Assistant Director For Quantum Information Science, Office of Science and Technology Policy and Director, National Quantum Coordination Office

Chief Scientist, Laboratory for Physical Sciences, National Security Agency

Personal details
- Education: College of William & Mary (BS) University of Wisconsin-Madison (PhD)

= Charles Tahan =

American physicist

Charles Tahan is a U.S. physicist specializing in condensed matter physics and quantum information science and technology. He currently serves as the Assistant Director for Quantum Information Science (QIS) and the Director of the National Quantum Coordination Office (NQCO) within the White House Office of Science and Technology Policy. Tahan is also Chief Scientist of the National Security Agency's Laboratory for Physical Sciences.

==Education==

Tahan grew up in Northern Virginia, the son of a Lebanese immigrant. He graduated from Gonzaga College High School in Washington, D.C., in 1996 where he was a Westinghouse Science Talent Search semifinalist and may have created the first web page for a high school. He earned a B.Sc. in physics and computer science with Highest Honors from the College of William & Mary in 2000 and a PhD in physics at the University of Wisconsin-Madison in 2005 in silicon quantum computing. From 2005-2007 he was a National Science Foundation Distinguished International Postdoctoral Research Fellow at the University of Cambridge, UK; the Center for Quantum Computing Technology, Australia; and the University of Tokyo, Japan.

==Career==
Tahan served as chief technical consultant for quantum information science and technology programs in DARPA’s Microsystems Technology Office (MTO) while at Booz Allen Hamilton from 2007-2009 helping to launch new DARPA programs such as QuEST and QIS. He joined the National Security Agency's Laboratory for Physical Sciences in 2009 as a physicist and technical program manager. As a program manager, Tahan stood up major research programs in silicon and superconducting quantum computing; quantum characterization, verification, and validation (coining the term QCVV); and new and emerging qubit science and technology.

As a practicing physicist, Tahan pioneered new approaches to silicon and superconducting quantum computing, strongly correlated photonics and solid light, quantum acoustics and cavity phonodynamics, and epitaxial superconductors.

Tahan was Technical Director of the Laboratory for Physical Sciences in 2015-2020.

Tahan became the first Director of the National Quantum Coordination Office in June, 2020. He is currently Chief Scientist of LPS and the Chief of the QIS research office.

Tahan’s contributions have been recognized by the Researcher of the Year Award, the Presidential Early Career Award for Scientists and Engineers, election as a Fellow of the American Physical Society, and as an ODNI Science and Technology Fellow.

==Science and Society==
Tahan served as founding Executive Secretary of the NSTC Subcommittee on Quantum Information Science and the NSTC Economic and Security Implications of Quantum Science Subcommittee.
Tahan served on the Defense Science Board Quantum Task Force and for the National Academy of Sciences.
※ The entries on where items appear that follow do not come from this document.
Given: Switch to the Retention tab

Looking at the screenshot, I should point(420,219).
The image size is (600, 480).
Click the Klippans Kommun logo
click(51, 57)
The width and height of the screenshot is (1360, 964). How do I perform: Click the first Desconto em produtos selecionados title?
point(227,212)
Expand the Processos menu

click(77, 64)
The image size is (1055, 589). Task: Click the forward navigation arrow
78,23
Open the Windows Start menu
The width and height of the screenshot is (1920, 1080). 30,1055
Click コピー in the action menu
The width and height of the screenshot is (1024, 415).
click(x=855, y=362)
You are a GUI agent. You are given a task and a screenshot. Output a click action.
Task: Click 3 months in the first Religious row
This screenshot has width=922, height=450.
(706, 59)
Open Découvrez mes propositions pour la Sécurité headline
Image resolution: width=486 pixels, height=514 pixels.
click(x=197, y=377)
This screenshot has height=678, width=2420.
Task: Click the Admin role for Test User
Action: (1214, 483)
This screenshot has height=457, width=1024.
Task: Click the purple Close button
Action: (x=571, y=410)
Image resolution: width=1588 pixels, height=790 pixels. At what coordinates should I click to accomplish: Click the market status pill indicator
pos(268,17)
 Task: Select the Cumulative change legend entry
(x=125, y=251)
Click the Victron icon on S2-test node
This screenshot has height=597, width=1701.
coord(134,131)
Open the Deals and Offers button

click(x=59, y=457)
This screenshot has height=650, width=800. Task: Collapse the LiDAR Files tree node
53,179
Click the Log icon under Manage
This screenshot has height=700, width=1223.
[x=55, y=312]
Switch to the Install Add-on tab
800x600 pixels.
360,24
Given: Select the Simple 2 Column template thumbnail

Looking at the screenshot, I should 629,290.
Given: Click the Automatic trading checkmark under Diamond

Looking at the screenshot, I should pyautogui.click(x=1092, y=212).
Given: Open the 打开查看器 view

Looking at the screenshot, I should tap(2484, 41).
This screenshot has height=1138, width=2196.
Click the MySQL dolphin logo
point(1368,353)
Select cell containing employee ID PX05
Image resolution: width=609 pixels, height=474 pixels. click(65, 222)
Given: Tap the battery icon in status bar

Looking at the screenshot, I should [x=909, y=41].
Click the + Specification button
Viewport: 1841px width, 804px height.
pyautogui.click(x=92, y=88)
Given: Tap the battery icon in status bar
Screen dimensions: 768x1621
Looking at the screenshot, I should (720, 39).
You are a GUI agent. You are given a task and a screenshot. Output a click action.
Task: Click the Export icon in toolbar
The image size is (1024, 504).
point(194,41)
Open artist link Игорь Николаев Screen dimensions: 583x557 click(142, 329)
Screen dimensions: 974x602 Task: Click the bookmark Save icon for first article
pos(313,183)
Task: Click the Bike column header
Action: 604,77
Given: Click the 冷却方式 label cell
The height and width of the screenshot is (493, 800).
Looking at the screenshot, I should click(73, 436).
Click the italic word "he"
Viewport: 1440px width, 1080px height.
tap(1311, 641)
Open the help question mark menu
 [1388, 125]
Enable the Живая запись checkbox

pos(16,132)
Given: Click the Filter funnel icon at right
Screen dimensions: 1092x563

Tahan co-chairs the National Quantum Initiative Advisory Committee.

As a graduate student in 2005, Tahan created and taught a new course on ‘’Nanotechnology and Society’’ and subsequently explored the societal impacts of nanotechnology and did early analysis of the quantum industry. Tahan coined the term spookytechnology in 2007 as a way to promote his proposed definition for quantum information technologies.

Tahan is creator of Meqanic, one of the first games meant to build intuition about quantum computing and the Qubit Zoo.